Mantera tersebut di atas ini dinamakan juga “serapah Besar” (Pak Man, Mantang Arang, 1972). Bahan: Walter William Skeat, Malay Magie, Macmillan and Co.Ltd. London, 1990, hlm. 649-650.

Juga upacara “Menghadap Rebab” kononnya dulu merupakan suatu syarat, tetapi seni pertunjukkan Makyong yang masih ada di Kepulauan Riau tak melakukannya lagi. Pada upacara inilah canggai-canggai dikenakan pada jari para pemain perempuan yang harus memakainya.

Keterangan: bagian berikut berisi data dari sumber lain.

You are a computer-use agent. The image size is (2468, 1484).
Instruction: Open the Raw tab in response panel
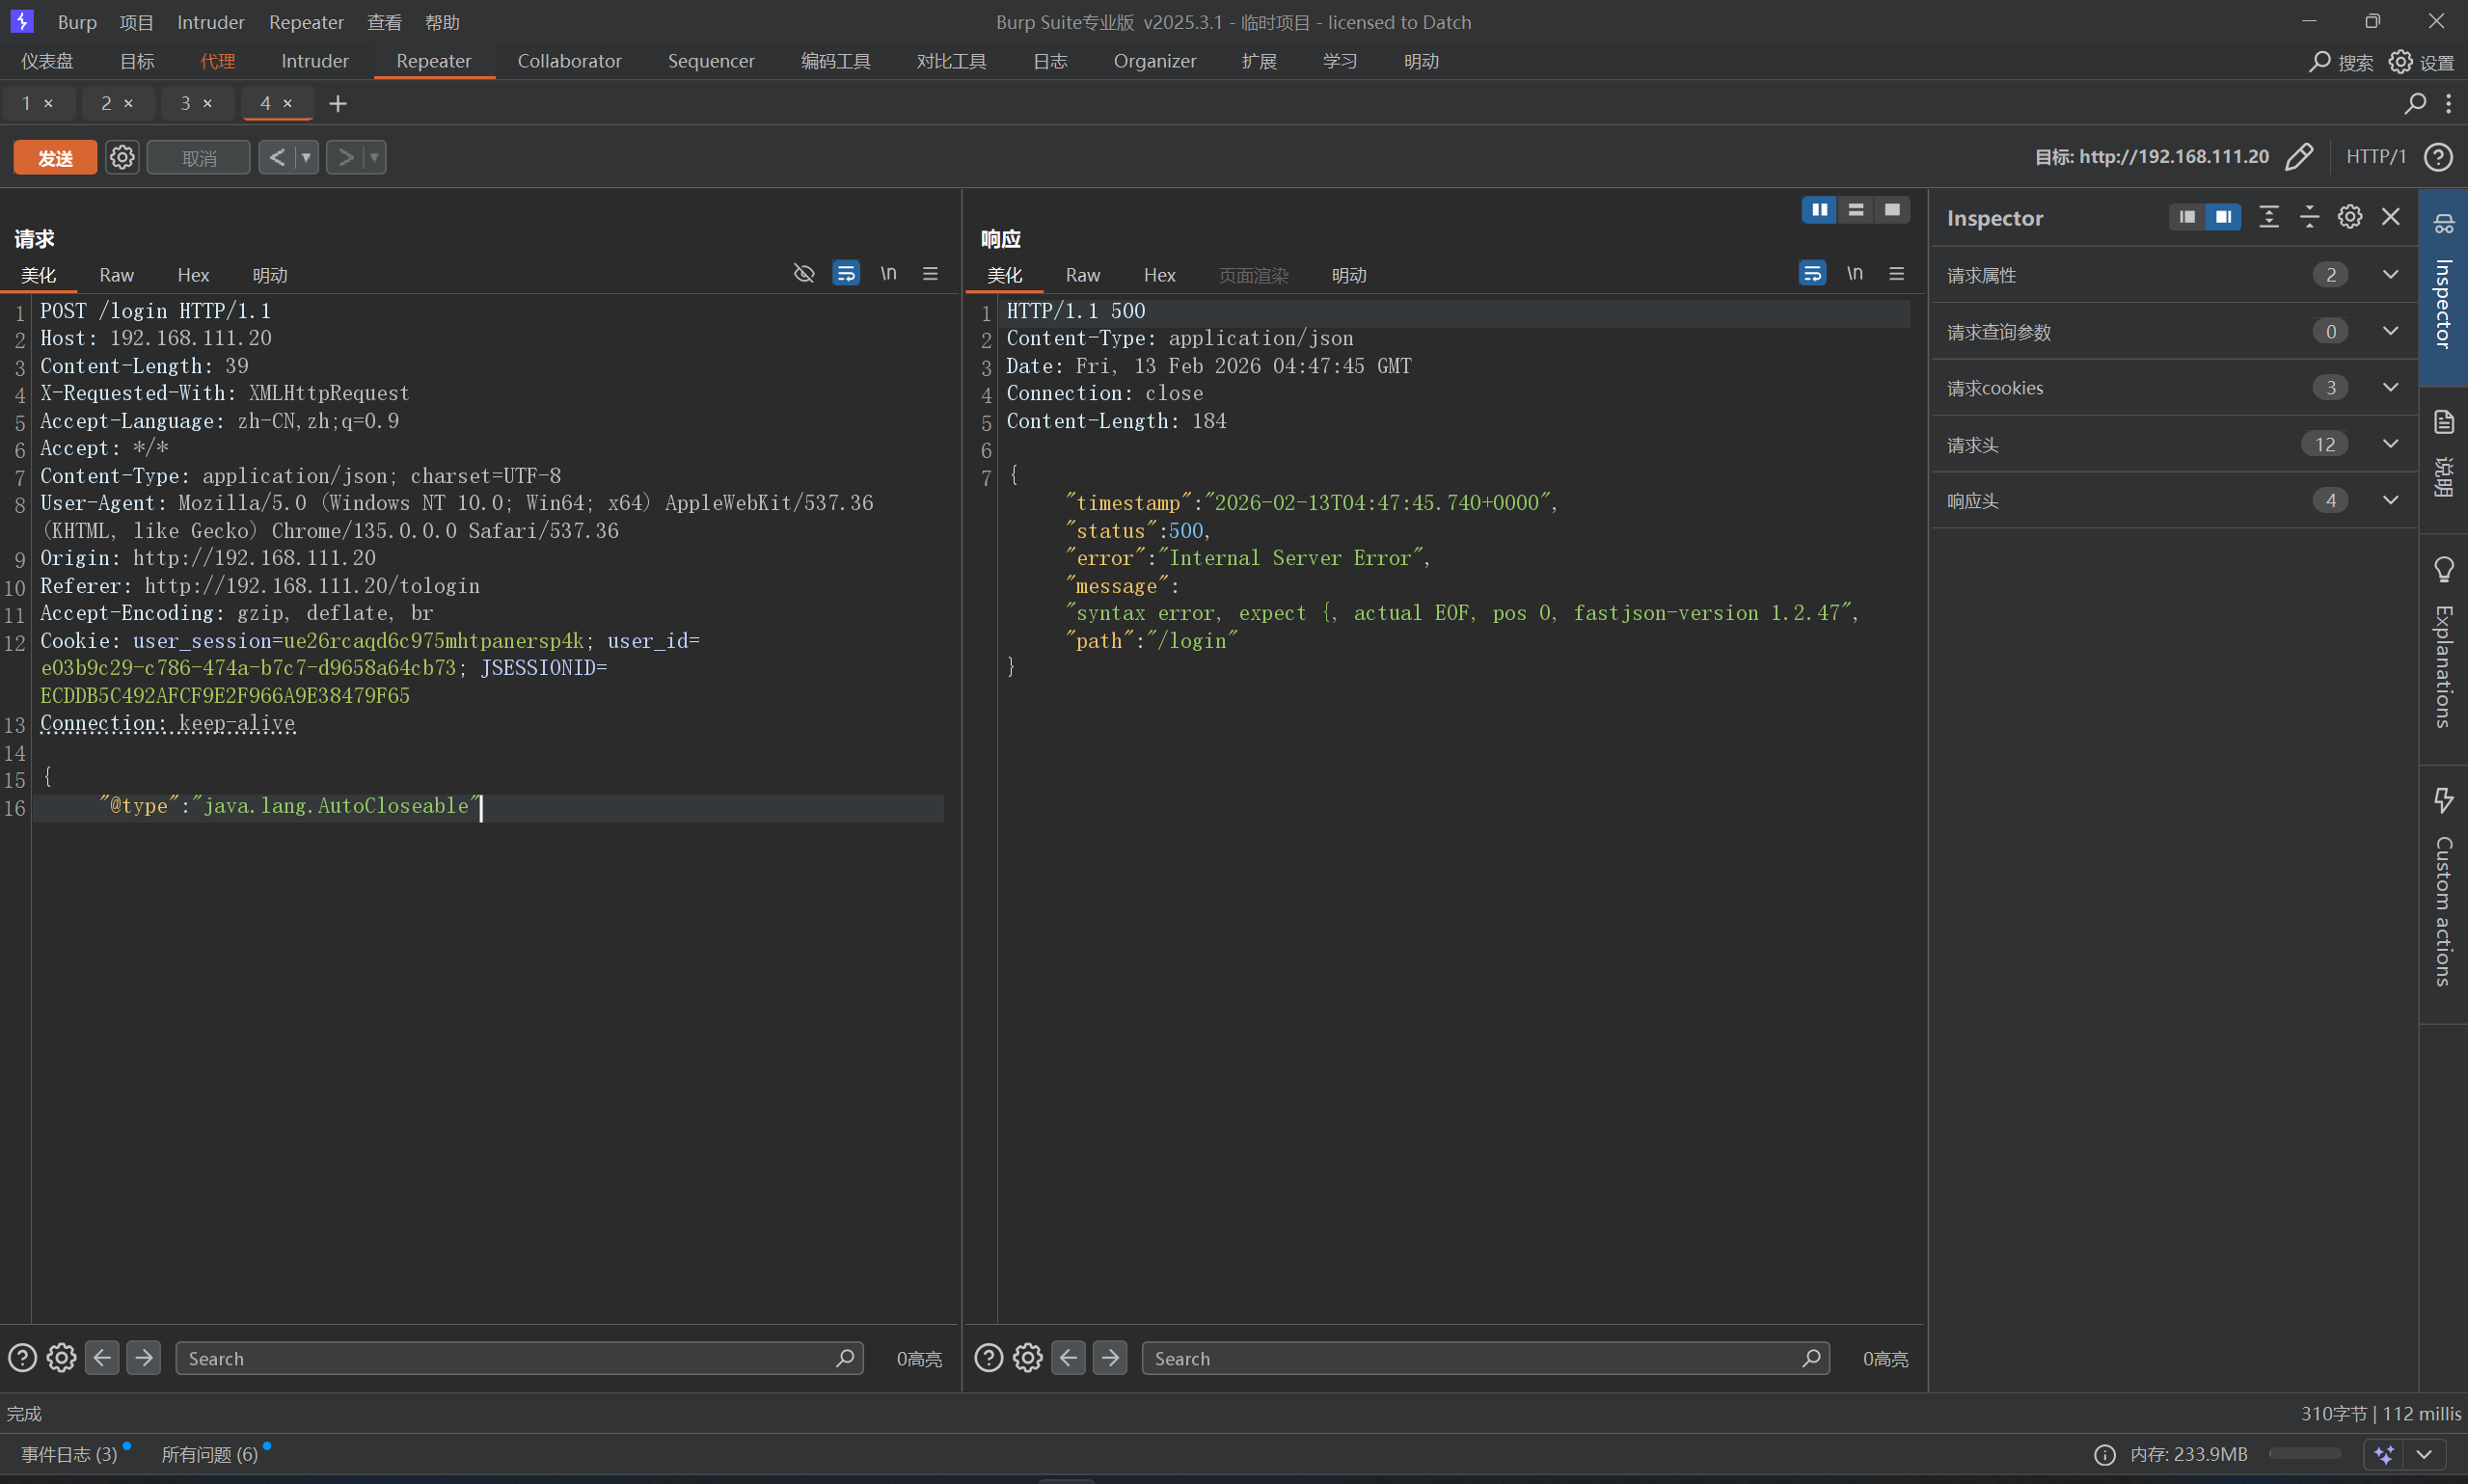click(1082, 275)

Walaupun begitu, ketua Panjak seni pertunukkan Makyong di Mantang Arang masih melakukan upacara “Membuka Tanah”. Sebelum permainan dimulai ia meletakkan seperangkat alat
“semah” (sajian untuk roh halus) yang terdiri atas:
  • Sebutir telur ayam,
  • Segenggam beras basuh,
  • Segenggam beras kunyit,
  • Segenggam bertih,
  • Sebatang rokok daun (nipah)
  • Sebutir nyiur (sudah ditebuk tetapi masih penuh airnya),
  • Sirih sekapur lengkap (sudah ada dalam lipatan sirih itu kapur secolet, gambir secebis, pinang siris),
  • Kemenyan,
  • Tempat bara yang sedang hidup (menyala) baranya.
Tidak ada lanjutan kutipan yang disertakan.